What needs to be done
Please reproduce, exactly and with nothing added, the line containing "Task: Click the teal pencil edit icon" and every line after it to the end of the records.

Extracted information
__________________________________________________
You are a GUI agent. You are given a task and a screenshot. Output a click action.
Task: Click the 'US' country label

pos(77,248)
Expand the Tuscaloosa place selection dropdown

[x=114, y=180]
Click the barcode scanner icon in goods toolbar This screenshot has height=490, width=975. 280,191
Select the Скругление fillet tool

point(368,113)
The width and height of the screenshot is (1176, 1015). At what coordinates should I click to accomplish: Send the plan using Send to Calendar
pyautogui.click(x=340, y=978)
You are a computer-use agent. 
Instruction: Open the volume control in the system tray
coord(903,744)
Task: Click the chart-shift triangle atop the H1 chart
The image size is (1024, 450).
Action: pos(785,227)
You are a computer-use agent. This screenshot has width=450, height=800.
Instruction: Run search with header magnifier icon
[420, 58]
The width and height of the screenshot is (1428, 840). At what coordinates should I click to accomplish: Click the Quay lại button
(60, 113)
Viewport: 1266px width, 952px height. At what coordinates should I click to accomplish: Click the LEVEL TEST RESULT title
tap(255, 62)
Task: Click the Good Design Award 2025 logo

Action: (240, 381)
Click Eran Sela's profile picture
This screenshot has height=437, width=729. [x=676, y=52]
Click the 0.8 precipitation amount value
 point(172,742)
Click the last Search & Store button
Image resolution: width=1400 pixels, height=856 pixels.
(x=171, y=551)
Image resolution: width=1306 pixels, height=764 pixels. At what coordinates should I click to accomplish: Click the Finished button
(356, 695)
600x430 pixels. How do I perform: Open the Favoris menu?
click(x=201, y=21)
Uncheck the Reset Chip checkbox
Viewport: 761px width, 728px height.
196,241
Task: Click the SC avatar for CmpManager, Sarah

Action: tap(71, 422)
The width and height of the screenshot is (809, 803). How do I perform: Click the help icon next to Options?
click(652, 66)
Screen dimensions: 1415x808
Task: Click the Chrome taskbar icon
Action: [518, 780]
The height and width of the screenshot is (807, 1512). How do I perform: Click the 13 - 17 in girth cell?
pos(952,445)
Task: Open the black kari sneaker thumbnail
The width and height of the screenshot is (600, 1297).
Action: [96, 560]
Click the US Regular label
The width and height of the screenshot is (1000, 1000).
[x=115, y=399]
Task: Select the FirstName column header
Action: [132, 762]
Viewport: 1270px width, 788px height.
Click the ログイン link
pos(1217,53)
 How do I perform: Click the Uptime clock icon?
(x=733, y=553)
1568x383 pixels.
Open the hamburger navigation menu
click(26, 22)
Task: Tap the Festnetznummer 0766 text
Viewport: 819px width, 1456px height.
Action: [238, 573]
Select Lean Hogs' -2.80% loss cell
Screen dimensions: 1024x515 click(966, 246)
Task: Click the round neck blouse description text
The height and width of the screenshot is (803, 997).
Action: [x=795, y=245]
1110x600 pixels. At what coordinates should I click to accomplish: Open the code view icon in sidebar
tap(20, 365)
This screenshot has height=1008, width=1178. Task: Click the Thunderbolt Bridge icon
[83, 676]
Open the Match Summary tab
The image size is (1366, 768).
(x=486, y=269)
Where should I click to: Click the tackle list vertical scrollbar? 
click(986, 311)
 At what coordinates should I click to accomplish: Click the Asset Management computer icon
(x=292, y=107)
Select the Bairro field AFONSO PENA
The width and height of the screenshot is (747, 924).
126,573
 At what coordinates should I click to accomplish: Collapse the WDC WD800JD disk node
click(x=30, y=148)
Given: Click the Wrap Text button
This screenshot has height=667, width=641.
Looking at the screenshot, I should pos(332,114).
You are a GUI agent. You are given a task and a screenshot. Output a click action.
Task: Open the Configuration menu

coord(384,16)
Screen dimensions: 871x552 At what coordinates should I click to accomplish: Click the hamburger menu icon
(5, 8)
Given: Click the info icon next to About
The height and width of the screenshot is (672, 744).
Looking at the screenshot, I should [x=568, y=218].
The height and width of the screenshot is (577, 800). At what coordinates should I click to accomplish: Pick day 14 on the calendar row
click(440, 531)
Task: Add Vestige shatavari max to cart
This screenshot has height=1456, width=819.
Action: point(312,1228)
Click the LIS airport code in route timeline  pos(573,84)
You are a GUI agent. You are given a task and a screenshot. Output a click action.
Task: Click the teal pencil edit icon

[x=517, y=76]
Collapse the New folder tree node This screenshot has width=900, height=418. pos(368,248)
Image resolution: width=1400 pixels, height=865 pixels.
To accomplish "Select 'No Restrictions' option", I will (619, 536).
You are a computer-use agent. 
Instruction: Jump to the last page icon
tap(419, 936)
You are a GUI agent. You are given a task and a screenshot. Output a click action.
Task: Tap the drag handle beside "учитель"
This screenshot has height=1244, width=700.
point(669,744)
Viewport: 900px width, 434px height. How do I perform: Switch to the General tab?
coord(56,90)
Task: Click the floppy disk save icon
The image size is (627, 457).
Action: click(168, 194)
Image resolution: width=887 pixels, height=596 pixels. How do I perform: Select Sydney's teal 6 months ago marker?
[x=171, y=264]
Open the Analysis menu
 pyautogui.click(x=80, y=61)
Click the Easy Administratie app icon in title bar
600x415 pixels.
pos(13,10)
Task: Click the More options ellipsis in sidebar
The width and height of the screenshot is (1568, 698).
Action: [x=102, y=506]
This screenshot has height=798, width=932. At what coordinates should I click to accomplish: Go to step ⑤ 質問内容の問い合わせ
__________________________________________________
Answer space
Task: Click the teal pencil edit icon

[x=517, y=76]
Collapse the New folder tree node This screenshot has width=900, height=418. pos(368,248)
Image resolution: width=1400 pixels, height=865 pixels.
To accomplish "Select 'No Restrictions' option", I will (619, 536).
You are a computer-use agent. 
Instruction: Jump to the last page icon
tap(419, 936)
You are a GUI agent. You are given a task and a screenshot. Output a click action.
Task: Tap the drag handle beside "учитель"
This screenshot has height=1244, width=700.
point(669,744)
Viewport: 900px width, 434px height. How do I perform: Switch to the General tab?
coord(56,90)
Task: Click the floppy disk save icon
The image size is (627, 457).
Action: click(168, 194)
Image resolution: width=887 pixels, height=596 pixels. How do I perform: Select Sydney's teal 6 months ago marker?
[x=171, y=264]
Open the Analysis menu
 pyautogui.click(x=80, y=61)
Click the Easy Administratie app icon in title bar
600x415 pixels.
pos(13,10)
Task: Click the More options ellipsis in sidebar
The width and height of the screenshot is (1568, 698).
Action: [x=102, y=506]
This screenshot has height=798, width=932. At what coordinates should I click to accomplish: Go to step ⑤ 質問内容の問い合わせ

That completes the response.